* [Page excerpt]
● ● ● ● ● ● ●

Blogs_Page_05_Image_0001Right from the moment you discover this fact, right out of the gate, there are different approaches you can take. I have seen parents go all the way from minimization of the event to becoming petty dictators. Neither extremes work well because they miss the ambiguity of the problem. Your most important task as a parent in that situation is to protect your teen while teaching them social problem solving skills that will help them navigate the unchartered waters of adulthood. So a middle road between discipline and nurturing offers the best possibilities of turning this scary event into a golden opportunity to strengthen your relationship with your teen.

First, educate your teen in a matter of fact way to the dangers he/she faces with the use of pot. Then emphasize that your most important task is to keep him/her safe so big potholes on the road of pot usage are avoided at all costs. Third, convey that you understand that their friends are doing it, that your most important task is to help them make smart choices while keeping them safe. Seek to have them think about the consequences, both good and bad, that the leaving of a pipe for pot smoking in a car exposes them to.

Here is a dialogue that a father had with a 16 year old who was driving with a pipe in his car. This father had chosen the pragmatic approach to the problem at hand. He also decided that he would not shy away from imposing consequences either. He told his son:

“I care so much about you that I want you safe. I want you to make good decisions and to think through the consequences of smoking. There are medical reasons why someone your age needs to stay away from pot and alcohol because your brain is still developing and pot stays in the fatty tissue of your brain for three months! Second, never, ever hesitate to call me or your mom if you find yourself in a situation where pot or alcohol are involved and you are uncomfortable with.   Now I am going to go over some absolute rules that if implemented will keep you safe and will make you think about the consequences relative to the environment in which you choose to do it.

First, never, ever deal pot.

● ● ● ● ● ● ●

* [Input data]
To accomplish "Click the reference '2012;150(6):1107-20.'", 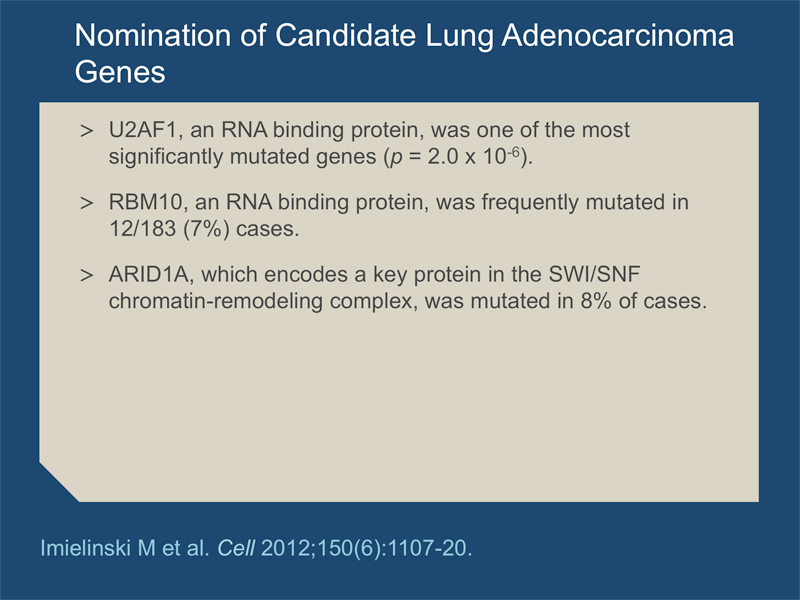I will tap(366, 548).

● ● ● ● ● ● ●

* [Exercise 1]
Answer these from the passage on teen pot use:
(a) How old was the son who was driving with a pipe in his car?
(b) According to the father, how long does pot stay in the fatty tissue of the brain?
(c) What approach does the passage say offers the best possibilities?
* [Exercise 2] Duplicate the part of the passage on teen pot use that opens with the words containing "Blogs_Page_05_Image_0001Right from the" and closes with "with your teen.".
Rely solely on the passage on teen pot use, not on the listing.

* [Task solution 1]
(a) 16 years old
(b) Three months
(c) A middle road between discipline and nurturing

* [Task solution 2]
Blogs_Page_05_Image_0001Right from the moment you discover this fact, right out of the gate, there are different approaches you can take. I have seen parents go all the way from minimization of the event to becoming petty dictators. Neither extremes work well because they miss the ambiguity of the problem. Your most important task as a parent in that situation is to protect your teen while teaching them social problem solving skills that will help them navigate the unchartered waters of adulthood. So a middle road between discipline and nurturing offers the best possibilities of turning this scary event into a golden opportunity to strengthen your relationship with your teen.